Pain continues to be the number-one reason people seek medical care in the United States.

"I chartered the Pain Management Task Force in August 2009 to provide recommendations for an Army Medical Command comprehensive pain-management strategy that is holistic, inter-disciplinary and multi-modal in its approach; uses state of the art/science modalities and technologies; and provides optimal quality of life for soldiers and other patients with acute and chronic pain," Schoomaker said in an article in "U.S. Medicine," a monthly publication serving health care professionals.

Since then, the Comprehensive Pain Management Campaign Plan was published last September, and a pain workshop was held at the Special Operations Medical Association Conference in December.

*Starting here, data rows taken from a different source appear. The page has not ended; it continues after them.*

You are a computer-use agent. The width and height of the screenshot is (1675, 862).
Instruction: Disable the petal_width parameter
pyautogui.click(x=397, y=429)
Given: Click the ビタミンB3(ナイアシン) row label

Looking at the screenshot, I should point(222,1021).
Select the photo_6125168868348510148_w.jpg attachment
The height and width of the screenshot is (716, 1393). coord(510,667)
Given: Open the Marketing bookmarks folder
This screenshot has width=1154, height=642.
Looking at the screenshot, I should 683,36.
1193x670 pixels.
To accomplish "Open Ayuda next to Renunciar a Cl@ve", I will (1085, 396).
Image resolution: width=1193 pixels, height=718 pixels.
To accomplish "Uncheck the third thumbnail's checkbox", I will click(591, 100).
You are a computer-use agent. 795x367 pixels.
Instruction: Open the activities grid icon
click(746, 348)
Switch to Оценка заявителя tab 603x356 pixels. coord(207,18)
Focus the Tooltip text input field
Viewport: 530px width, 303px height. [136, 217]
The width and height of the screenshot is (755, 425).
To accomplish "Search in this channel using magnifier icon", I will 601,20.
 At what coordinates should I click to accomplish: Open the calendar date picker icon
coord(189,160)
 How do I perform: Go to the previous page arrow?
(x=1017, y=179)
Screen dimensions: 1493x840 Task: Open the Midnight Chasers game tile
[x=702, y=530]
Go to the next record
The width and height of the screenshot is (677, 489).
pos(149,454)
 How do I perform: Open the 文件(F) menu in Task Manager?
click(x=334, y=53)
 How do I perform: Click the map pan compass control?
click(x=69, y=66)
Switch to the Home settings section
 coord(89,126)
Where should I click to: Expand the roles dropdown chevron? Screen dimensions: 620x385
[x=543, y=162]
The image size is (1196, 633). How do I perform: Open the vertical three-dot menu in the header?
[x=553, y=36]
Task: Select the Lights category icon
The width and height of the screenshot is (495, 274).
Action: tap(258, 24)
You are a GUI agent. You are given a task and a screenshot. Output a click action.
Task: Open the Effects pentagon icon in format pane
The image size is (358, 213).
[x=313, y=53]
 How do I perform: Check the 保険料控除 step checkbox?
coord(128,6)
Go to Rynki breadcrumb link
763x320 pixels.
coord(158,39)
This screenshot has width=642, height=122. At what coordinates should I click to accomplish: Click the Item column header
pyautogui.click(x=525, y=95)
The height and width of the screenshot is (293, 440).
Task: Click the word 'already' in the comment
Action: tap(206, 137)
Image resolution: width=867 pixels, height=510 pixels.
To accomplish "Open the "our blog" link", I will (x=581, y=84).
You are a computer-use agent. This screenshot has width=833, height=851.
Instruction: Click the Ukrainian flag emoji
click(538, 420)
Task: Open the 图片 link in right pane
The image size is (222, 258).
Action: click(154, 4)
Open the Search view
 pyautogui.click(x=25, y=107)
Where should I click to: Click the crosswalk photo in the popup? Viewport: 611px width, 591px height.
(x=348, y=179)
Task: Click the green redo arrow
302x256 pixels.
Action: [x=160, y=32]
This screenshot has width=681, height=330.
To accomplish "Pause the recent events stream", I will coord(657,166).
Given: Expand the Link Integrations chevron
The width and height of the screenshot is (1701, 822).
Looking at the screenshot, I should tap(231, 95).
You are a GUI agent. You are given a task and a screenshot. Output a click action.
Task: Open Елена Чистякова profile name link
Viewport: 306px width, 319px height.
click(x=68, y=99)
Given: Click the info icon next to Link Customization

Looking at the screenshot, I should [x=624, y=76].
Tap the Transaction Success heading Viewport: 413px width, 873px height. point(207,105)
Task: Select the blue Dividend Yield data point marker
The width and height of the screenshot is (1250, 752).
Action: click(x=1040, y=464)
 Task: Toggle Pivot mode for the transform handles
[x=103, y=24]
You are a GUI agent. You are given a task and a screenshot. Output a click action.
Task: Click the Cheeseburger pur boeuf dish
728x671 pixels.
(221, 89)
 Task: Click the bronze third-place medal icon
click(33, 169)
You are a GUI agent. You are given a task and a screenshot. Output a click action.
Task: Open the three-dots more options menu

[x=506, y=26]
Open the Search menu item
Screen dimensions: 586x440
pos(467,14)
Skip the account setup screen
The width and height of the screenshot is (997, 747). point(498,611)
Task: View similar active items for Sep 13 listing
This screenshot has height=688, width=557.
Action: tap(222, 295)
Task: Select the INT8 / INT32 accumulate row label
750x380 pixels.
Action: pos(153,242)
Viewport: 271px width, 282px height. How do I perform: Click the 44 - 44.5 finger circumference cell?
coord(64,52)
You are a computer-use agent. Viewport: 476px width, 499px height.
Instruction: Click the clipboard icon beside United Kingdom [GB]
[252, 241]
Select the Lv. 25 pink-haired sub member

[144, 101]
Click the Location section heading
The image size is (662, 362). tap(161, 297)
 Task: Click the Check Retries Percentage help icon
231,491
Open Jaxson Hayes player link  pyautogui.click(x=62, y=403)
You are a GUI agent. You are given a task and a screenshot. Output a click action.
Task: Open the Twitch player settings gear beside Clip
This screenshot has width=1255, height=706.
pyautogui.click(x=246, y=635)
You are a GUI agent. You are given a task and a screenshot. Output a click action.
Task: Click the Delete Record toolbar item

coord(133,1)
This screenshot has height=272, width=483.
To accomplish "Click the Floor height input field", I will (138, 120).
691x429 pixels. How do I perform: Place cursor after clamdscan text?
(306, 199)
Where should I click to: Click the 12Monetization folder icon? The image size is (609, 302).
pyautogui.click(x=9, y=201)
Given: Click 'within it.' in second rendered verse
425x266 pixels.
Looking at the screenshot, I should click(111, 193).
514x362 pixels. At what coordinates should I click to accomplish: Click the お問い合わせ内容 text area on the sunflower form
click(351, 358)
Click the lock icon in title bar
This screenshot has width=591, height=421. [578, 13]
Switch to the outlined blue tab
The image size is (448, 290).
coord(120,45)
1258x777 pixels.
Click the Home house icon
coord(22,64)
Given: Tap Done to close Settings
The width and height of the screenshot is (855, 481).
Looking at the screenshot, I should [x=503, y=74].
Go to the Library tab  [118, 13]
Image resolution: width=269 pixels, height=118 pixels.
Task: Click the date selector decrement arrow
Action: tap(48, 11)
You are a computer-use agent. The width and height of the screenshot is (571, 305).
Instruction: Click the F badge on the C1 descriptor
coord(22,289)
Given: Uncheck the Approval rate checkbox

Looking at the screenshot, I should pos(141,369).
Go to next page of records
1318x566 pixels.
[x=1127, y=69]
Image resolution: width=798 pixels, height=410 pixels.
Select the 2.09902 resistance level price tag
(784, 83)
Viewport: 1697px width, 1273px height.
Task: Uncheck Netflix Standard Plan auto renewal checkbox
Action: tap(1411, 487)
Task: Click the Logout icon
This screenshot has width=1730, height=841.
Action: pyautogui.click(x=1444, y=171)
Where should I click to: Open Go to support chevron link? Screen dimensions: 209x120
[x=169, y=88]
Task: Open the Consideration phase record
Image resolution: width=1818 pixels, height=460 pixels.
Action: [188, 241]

Regional medical centers will continue to standardize interdisciplinary pain management centers, a pain education curriculum will be implemented, and establish an integrative medicine consultant, Buckenmaier said.

The Culture of Trust

"Each of these programs reinforces our commitment to the needs of our patients and will be implemented based on the foundation of trust," Schoomaker said in the "U.S. Medicine" article.

A Culture of Trust, Schoomaker said, is a shared set of attitudes, values, and practices that distinguish Army medicine’s commitment to its beneficiaries to provide the highest quality and access to health services.

"It is based on confidence – confidence that we are competent, capable and committed; that we will tell the truth and keep our promises.

"Trust, along with transparency, creates the conditions in which our internal talent thrives, our patients receive the best care, and our stakeholders trust that we, Army medicine, deliver what we say we will deliver," he said.

The Culture of Trust is being implemented and the phased roll out will consist of on-site training, skill building and other training initiatives, Schoomaker said.

"The Culture of Trust supports our vision of bringing value and inspiring trust. Trust is the foundation of Army medicine, and I have charged Maj. Gen. Patricia Horoho, deputy surgeon general, to champion a Center of Excellence to execute a unified strategy, standardizing processes and improving customer-service processes, focusing on outcome measures, and strengthening our Culture of Trust," Schoomaker said. (Based on a story from ARNEWS.)